In order of importance. During the early to midgame, maintaining that safety net is absolutely necessary for the deck to best stay in the fight without Deathrex eating its own Rear-Guards and losing out on Card Advantage. Luckily, neither Dragon Egg or Skyptero need much consideration as to where they need to go. While the bare essentials of getting the Vanguard to 3 stages if it isn't already, or building the Rear-Guard columns obviously take priority, the fact remains that with Tyrant Deathrex clearing them off the field and back into your hand during the midgame and simply being able to call over them during the late game without losing card advantage means that one can focus more and more about the immediate benefits of utilizing Dragon Egg or Skyptero, rather than incorporating them too into future set ups.

From there, abusing 3 stage attacks is the key to victory for this deck. Deathrex alone can automatically size up while facing 10K Vanguards, and with Dragon Egg can take down anything else, so what's important is to plan ahead with how your Rear-Guard columns turn out. More than anything, correctly dictating when and where Intercepts play their roles and when to lock down the field will be crucial to the set up of your field. While units like Sonic Noa and Cannon Gear would require little to no special attention, and you can otherwise consider their placement on the field to be permanent once a power column is established, this would be far more important to more intricate combo plays including the +3K Winged Dragons. In the end, any combination of at least 2 -Pteros need to be present on the field by the late game, and more importantly, they'd need to be 2 of the 3 units that Dark Rex will retire to Superior Ride itself. This would make it far easier to gain access to a stage 3 attack in some form, generally through Dark Rex, and make the endgame all the more threatening.
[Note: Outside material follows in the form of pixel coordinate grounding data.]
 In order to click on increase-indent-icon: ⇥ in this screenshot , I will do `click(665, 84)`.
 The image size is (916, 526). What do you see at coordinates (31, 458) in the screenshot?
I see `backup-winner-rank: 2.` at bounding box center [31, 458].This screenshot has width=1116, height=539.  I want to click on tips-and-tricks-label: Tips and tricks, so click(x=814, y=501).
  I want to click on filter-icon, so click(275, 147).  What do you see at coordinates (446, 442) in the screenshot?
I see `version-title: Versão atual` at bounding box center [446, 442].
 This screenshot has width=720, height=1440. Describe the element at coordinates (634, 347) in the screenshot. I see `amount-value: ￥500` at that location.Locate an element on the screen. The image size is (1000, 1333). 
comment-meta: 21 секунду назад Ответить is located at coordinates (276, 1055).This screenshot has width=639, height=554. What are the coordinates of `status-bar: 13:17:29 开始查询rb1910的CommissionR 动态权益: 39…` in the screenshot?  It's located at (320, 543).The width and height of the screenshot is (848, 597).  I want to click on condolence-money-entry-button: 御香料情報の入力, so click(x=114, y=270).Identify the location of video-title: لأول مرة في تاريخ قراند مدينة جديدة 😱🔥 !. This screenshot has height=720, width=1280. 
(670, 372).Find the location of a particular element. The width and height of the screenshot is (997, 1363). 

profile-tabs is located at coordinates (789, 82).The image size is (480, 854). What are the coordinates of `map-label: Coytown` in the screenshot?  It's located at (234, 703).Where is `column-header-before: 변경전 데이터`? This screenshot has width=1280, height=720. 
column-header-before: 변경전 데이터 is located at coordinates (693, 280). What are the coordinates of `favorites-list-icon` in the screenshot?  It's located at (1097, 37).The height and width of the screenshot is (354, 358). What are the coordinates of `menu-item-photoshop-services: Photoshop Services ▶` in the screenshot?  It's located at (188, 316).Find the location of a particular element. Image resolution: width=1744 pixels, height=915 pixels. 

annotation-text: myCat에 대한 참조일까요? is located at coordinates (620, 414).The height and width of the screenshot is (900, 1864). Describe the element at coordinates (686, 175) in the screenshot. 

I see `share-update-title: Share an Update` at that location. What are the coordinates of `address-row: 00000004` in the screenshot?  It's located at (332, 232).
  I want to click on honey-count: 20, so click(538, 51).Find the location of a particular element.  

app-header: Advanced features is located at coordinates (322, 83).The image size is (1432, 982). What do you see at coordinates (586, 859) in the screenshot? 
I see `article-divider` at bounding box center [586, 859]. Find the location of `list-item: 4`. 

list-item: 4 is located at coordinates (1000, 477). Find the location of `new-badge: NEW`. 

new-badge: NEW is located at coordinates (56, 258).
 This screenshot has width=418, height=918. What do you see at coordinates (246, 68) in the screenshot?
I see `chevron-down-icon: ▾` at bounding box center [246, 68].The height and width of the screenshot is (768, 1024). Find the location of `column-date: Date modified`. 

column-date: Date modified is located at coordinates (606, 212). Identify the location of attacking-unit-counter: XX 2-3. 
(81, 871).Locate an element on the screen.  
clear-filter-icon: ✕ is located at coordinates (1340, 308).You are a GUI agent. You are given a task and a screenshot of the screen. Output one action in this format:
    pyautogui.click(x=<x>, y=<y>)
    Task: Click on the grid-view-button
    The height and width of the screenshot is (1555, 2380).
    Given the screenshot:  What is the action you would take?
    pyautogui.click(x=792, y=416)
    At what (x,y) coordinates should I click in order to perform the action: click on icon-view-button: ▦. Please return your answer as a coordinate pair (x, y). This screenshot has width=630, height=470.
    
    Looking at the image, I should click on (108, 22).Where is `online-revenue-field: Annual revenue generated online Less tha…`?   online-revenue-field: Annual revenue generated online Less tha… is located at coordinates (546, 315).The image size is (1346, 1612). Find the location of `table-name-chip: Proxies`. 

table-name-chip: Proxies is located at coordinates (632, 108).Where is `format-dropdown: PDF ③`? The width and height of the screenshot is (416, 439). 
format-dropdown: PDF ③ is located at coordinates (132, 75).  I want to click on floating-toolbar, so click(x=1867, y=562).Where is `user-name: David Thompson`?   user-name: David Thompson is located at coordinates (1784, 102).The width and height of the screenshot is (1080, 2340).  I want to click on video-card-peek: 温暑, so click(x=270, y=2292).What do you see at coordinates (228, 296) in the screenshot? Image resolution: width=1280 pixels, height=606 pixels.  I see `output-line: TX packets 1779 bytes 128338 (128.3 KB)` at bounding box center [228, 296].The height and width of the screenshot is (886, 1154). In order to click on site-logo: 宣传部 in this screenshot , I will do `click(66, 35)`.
The only real downside to the deck is just how unforgiving it is to the player utilizing it. Almost every action one make can and eventually will lead to a repercussion in some form that the player needs to deal with. Early hits must be allowed to get through in order to fuel Dragon Egg's skill, leaving openings for surprise Criticals and early damage rushes that might have been mitigated in a different scenario. A single screw up, or a poor hand simply forcing Grade 3s onto the field and preemptively locking down columns can quickly take away any midgame force the deck can hope to aim for, and even may come back to punish Dark Rex. Even the very option of utilizing 3 stage midgame strikes comes with their own risks, and while the option to back off from pushing will be there thanks to the timing of Deathrex's skill, simply retiring a booster off can lead to detriments in the long term, as recklessness can lead to the loss of card advantage the safety net is there to negate in the first place. On the other end of the spectrum, simply relying too much on Dragon Egg and/or Skyptero can lead to a stale midgame, reverting the deck to nothing more than vanilla beatsticking, and expecting to set the opponent up into a killzone with Dark Rex without any outside forms of generating advantage past field efficiency. Everything one can do will reflect upon the outcome of the fight, and it can end up being a bare test of skill to be able to even begin to utilize the deck.

In the end however, if one is able to use the deck correctly, the ability to flat out abuse stage 3+ attacks makes this deck something to fear. The ability to force the midgame to blaze by with the damage rush, only to line up into powerful late game plays later on with Dark Rex can easily give the player a leading edge in the fight. After learning how to build your field properly right away, and battering the learning curve necessary for the deck, its offensive capabilities come to rival many decks, and it builds itself a solid niche to more experienced players who want to play with power.